— begin Data to use —

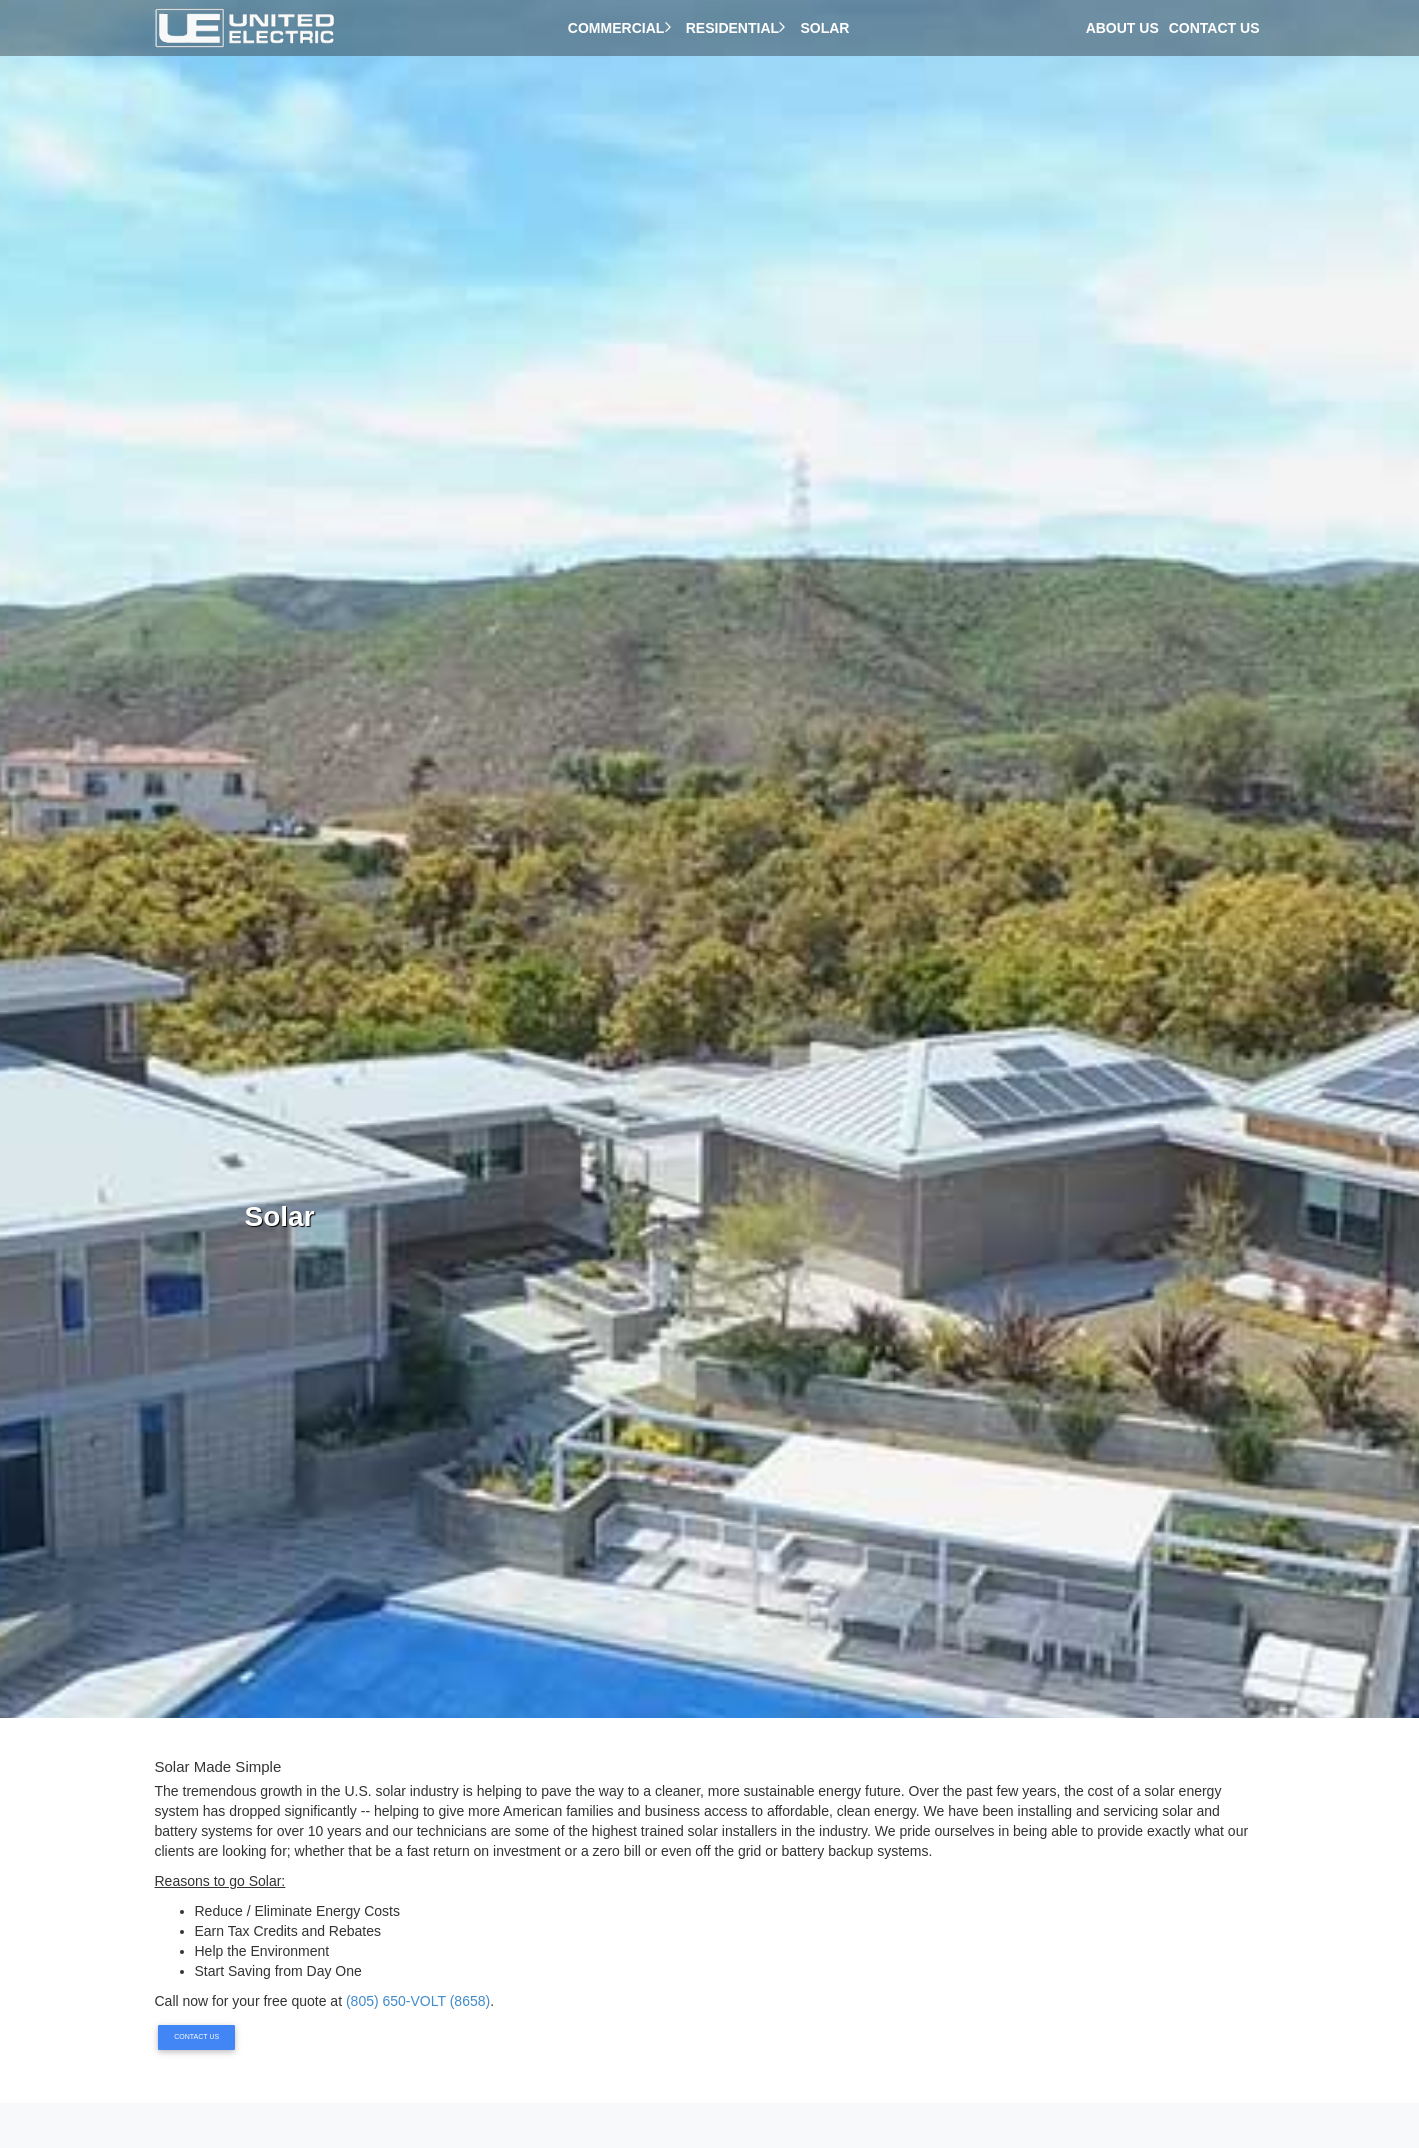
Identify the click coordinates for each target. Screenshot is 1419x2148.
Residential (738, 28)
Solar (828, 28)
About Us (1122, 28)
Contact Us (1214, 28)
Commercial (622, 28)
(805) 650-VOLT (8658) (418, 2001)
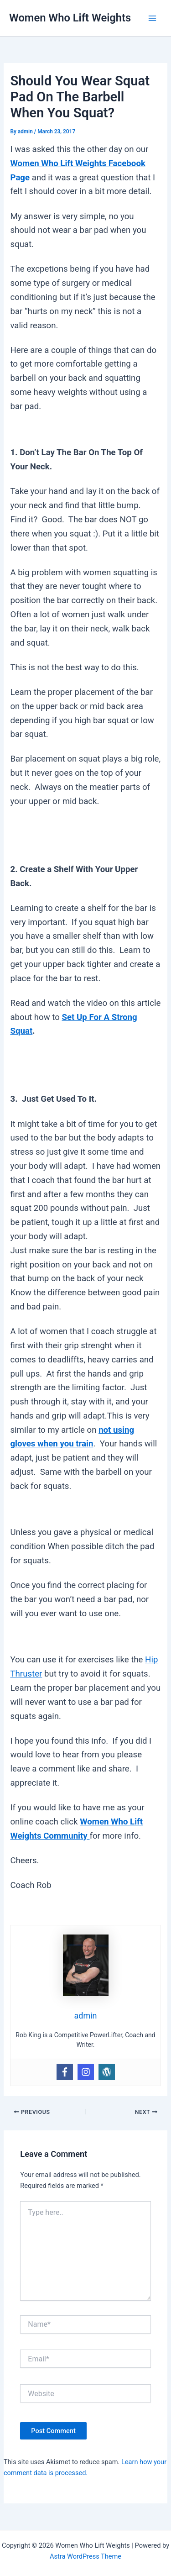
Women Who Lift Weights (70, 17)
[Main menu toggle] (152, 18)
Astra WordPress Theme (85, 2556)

— end Data to use —
— begin Data to use —

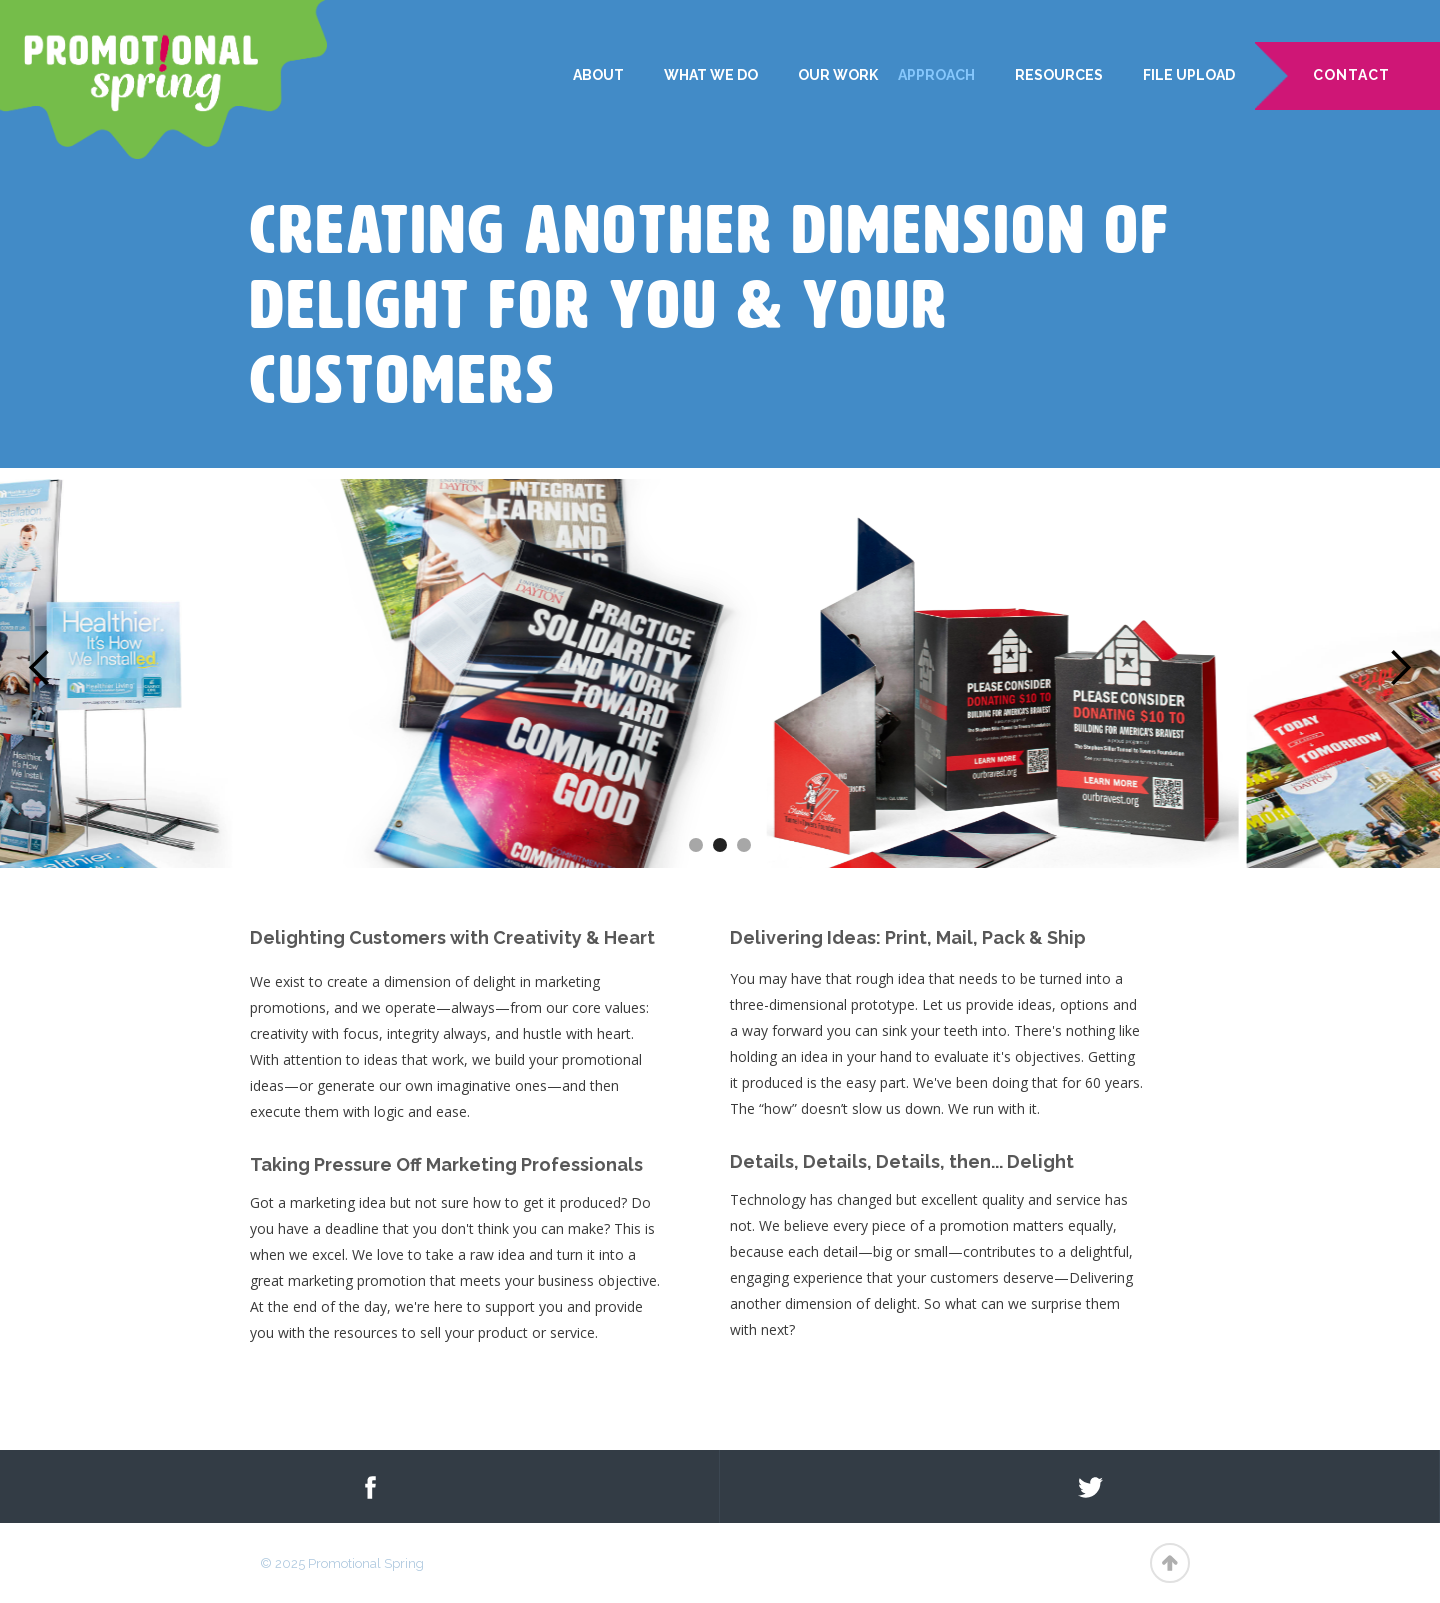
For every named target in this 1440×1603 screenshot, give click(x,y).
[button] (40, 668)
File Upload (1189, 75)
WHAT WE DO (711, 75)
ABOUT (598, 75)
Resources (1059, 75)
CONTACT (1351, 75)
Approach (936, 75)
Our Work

— end Data to use —
— begin Data to use —

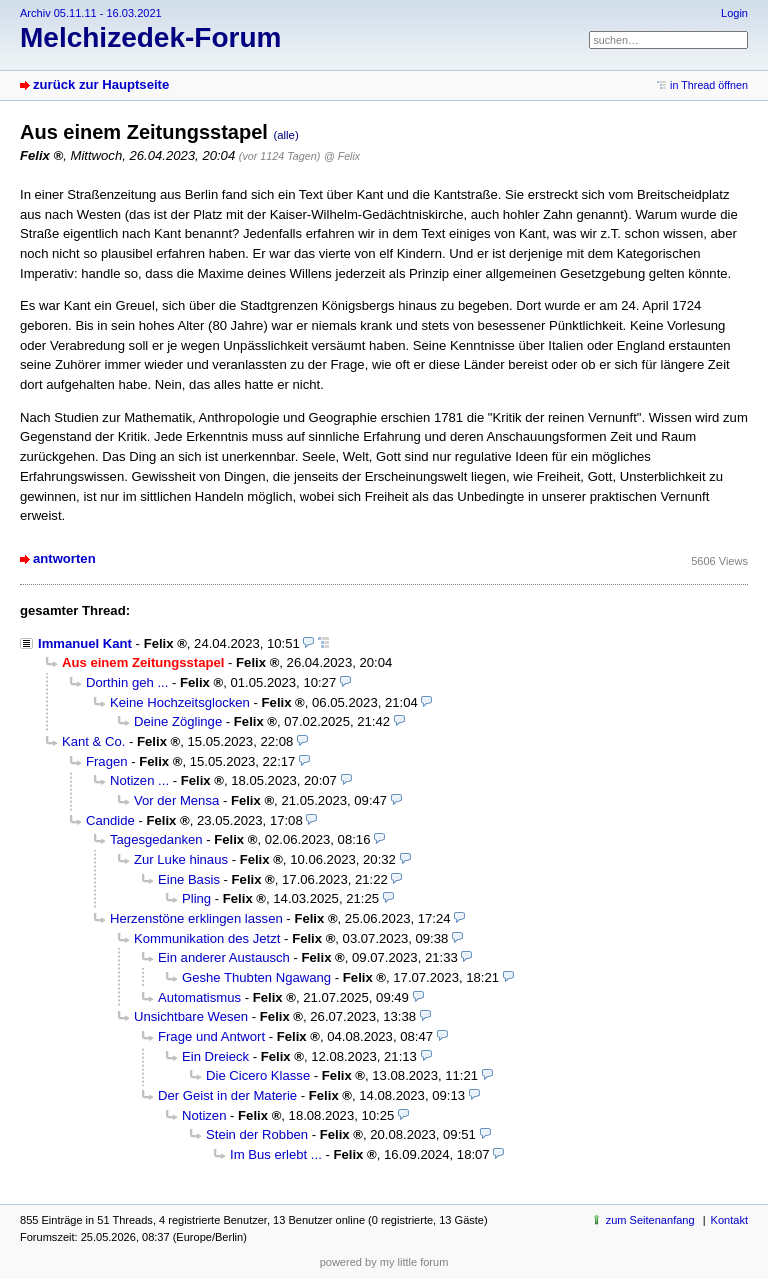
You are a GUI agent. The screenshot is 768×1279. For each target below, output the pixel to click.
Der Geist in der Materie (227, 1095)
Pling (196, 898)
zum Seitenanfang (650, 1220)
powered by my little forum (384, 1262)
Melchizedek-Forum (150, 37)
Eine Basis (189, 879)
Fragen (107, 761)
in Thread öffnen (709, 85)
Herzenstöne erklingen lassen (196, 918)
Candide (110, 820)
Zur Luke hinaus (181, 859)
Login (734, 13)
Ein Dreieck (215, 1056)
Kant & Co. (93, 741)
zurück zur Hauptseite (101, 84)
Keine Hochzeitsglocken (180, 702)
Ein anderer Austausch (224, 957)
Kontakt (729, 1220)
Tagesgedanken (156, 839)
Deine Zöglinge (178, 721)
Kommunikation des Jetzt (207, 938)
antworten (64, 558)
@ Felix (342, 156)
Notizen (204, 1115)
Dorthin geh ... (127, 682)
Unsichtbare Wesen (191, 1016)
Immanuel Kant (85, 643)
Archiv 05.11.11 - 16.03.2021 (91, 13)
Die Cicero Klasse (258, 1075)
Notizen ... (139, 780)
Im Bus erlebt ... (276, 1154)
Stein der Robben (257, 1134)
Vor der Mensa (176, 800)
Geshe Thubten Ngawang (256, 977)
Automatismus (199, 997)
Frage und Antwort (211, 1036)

— end Data to use —

### Prompt
Turn the entries from the one containing "Keine Hochzeitsglocken (180, 702)" through the one containing "Frage und Antwort (211, 1036)" into a numbered list, omitting any blank lines.

### Solution
1. Keine Hochzeitsglocken (180, 702)
2. Ein anderer Austausch (224, 957)
3. Kontakt (729, 1220)
4. Tagesgedanken (156, 839)
5. Deine Zöglinge (178, 721)
6. Kommunikation des Jetzt (207, 938)
7. antworten (64, 558)
8. @ Felix (342, 156)
9. Notizen (204, 1115)
10. Dorthin geh ... (127, 682)
11. Unsichtbare Wesen (191, 1016)
12. Immanuel Kant (85, 643)
13. Archiv 05.11.11 - 16.03.2021 (91, 13)
14. Die Cicero Klasse (258, 1075)
15. Notizen ... (139, 780)
16. Im Bus erlebt ... (276, 1154)
17. Stein der Robben (257, 1134)
18. Vor der Mensa (176, 800)
19. Geshe Thubten Ngawang (256, 977)
20. Automatismus (199, 997)
21. Frage und Antwort (211, 1036)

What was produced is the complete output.